Selecting the blower motor for the fan is more a function of noise, energy use, and durability. A nice quiet motor will be used much more than a noisy annoying one. The best set up would be a continuous duty motor that is outside the path of the dust, that’s why squirrel cage or belt driven fans are better than a typical fan motor with blades attached. Keep in mind that all the typical motors you will use will need a few drops of oil on a regular basis to keep them from seizing up, so make sure if the motor has an oil port its accessible with disassembling the collector or turning it upside down Dust collecting on the coils of the motor windings will also add to the possibility of overheating (many motors have a thermal overload that shuts it down if it gets too hot). On a regular basis, when cleaning the filter, give the motor a good hose down with the air compressor. I do this to my table saw and sanders and can’t believe the dust that comes out of the motor. As for filter and cfm sizing, you might have a tough time calculating the cfm needed or achieved. Keep in mind that a pleated filter is a huge surface area.

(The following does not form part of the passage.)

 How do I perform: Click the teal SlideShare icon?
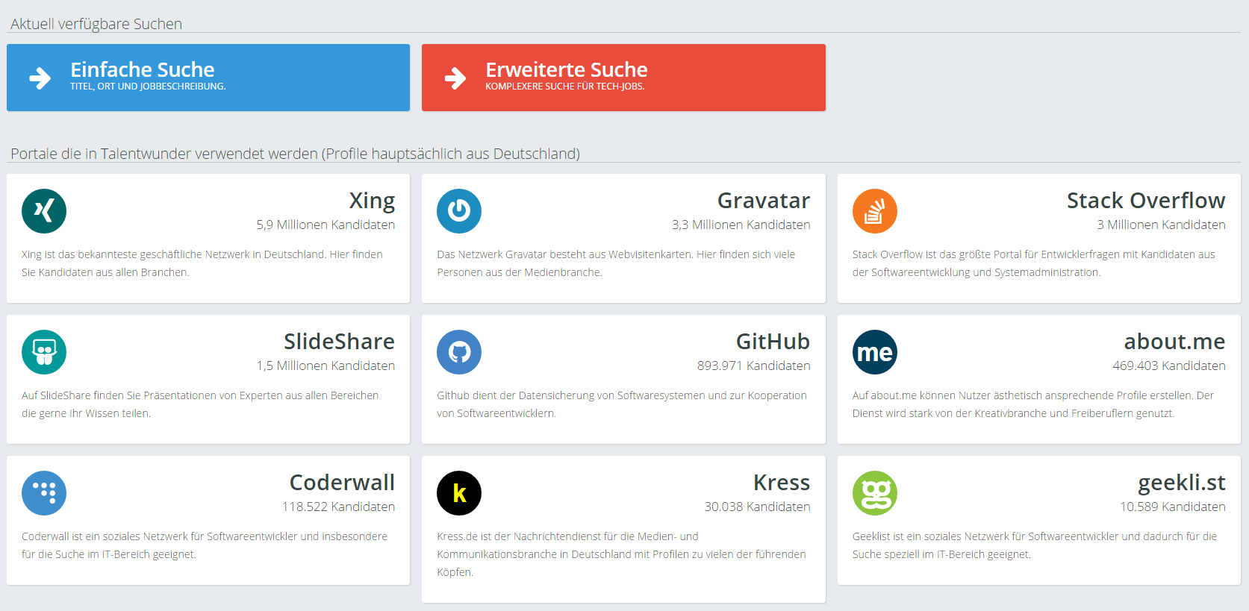pos(44,352)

-- Matt CueBall Rosendaul. I don't think I've ever had a cup of coffee that didn't have cat hair or sawdust in it.

View sparky52tx's profile


36 posts in 3026 days

#12 posted 10-06-2012 09:48 AM

Great idea! I will use this in my shop probably the same way you did using the garage door plug.

View Roger's profile


21011 posts in 3312 days

#13 posted 06-18-2014 01:08 AM

This version is a whole bunch better than the one I had. I used a box fan with filters on the in and out sides of it in my ceiling for a few years. I would sweep out the filters whenever they needed it. It worked very well. I think anything you can do to combat that nasty dust, you will be further ahead, and be healthy much longer than just breathing that nasty stuff. I will get around to making a little better one since I have acquired a squirrel cage, and such to put together one.

-- Roger from KY. Work/Play/Travel Safe. Keep your dust collector fed. [email protected]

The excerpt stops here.